若短期内使用频次高溶解后可于4℃保存,使用前请颠倒混匀。尽量避免多次反复冻融。
实验流程
PCR反应体系
组分 | 体积 |
ddH2O | to 50 μL |
2 × Master Mix (Dye Plus) | 25 μL |
模板DNA | optional |
引物1(10 μM) | 2 μL |
引物2(10 μM) | 2 μL |
【注】:
不同模板的推荐使用量(50 μL反应体系):
模板种类 | 扩增片段 |
基因组DNA | 100 ng-1μg |
质粒DNA | 10 pg-20 ng |
cDNA | 1-5 μL(不超过反应体系的1/10) |
循环步骤 | 温度 | 时间 | 循环数 |
预变性 | 94℃ | 30 sec-3 min | 1 |
变性 | 94℃ | 20-30 sec | 30-35 |
退火 | 50-60℃ | 30 sec |
延伸 | 72℃ | 1-2kb /min |
终延伸 | 72℃ | 5-10 min | 1 |
PCR扩增程序
【注】:
1)预变性温度和时间:推荐使用94℃。预变性推荐时间:质粒DNA等简单模板为30 sec;cDNA、基因组DNA等复杂模板为3 min。
2)退火温度和时间:推荐使用50-60℃,也可根据需要,设立温度梯度去摸索引物退火的最适温度。推荐退火时间设置为20 sec,可以在10-30 sec内调节。退火时间太长可能导致扩增产物在胶上呈弥散状。
3)扩增产物:请将PCR扩增产物放置于-20℃保存,防止DNA发生降解。
注意事项:
操作注意事项
1.由于Taq DNA Polymerase在室温下也有一定的反应活性,PCR反应体系请在冰上进行配制,之后再置于PCR仪上进行反应。这样可以减少在反应准备阶段发生的非特异扩增,有助于得到高特异性的扩增结果。
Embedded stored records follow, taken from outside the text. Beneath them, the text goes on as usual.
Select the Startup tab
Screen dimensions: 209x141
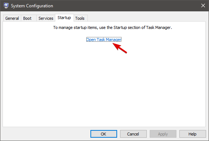(x=64, y=18)
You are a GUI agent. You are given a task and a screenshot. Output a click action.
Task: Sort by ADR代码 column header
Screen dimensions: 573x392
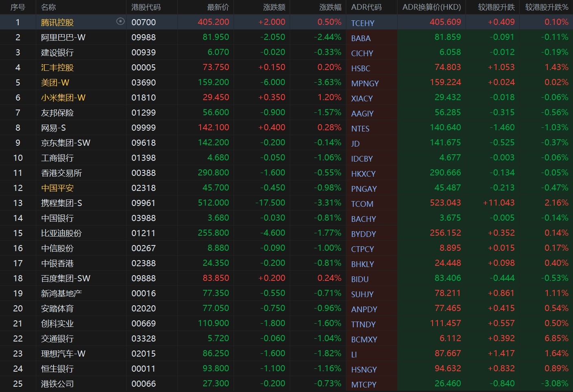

2.电泳时色素Marker位置:反应液5μL,1%Agarose电泳时,蓝色色素在3-5kb附近,黄色色素在50bp以下位置。
引物设计要点:
1. 引物3’端最后一个碱基最好为G或者C;
2. 引物3’端最后8个碱基应避免出现连续错配;
3. 引物3’端应避免出现发夹结构;
4. 正向引物和反向引物的Tm值相差不超过1℃为佳,Tm值调整至55-65℃为佳(引物Tm值推荐使用Primer Premier 5进行计算);
5. 引物额外附加序列,即与模板非配对序列,不应参与引物Tm值计算;
6. 引物的GC含量控制在40-60%之间;
7. 引物A、G、C、T整体分布要尽量均匀,避免使用GC或者AT含量高的区域;
8. 避开引物内部或者两条引物之间有5个碱基以上的互补序列,两条引物的3’端避免3个碱基以上的互补序列;
9. 引物设计完毕请使用NCBI BLAST功能检索引物特异性,以避免非特异性扩增产生。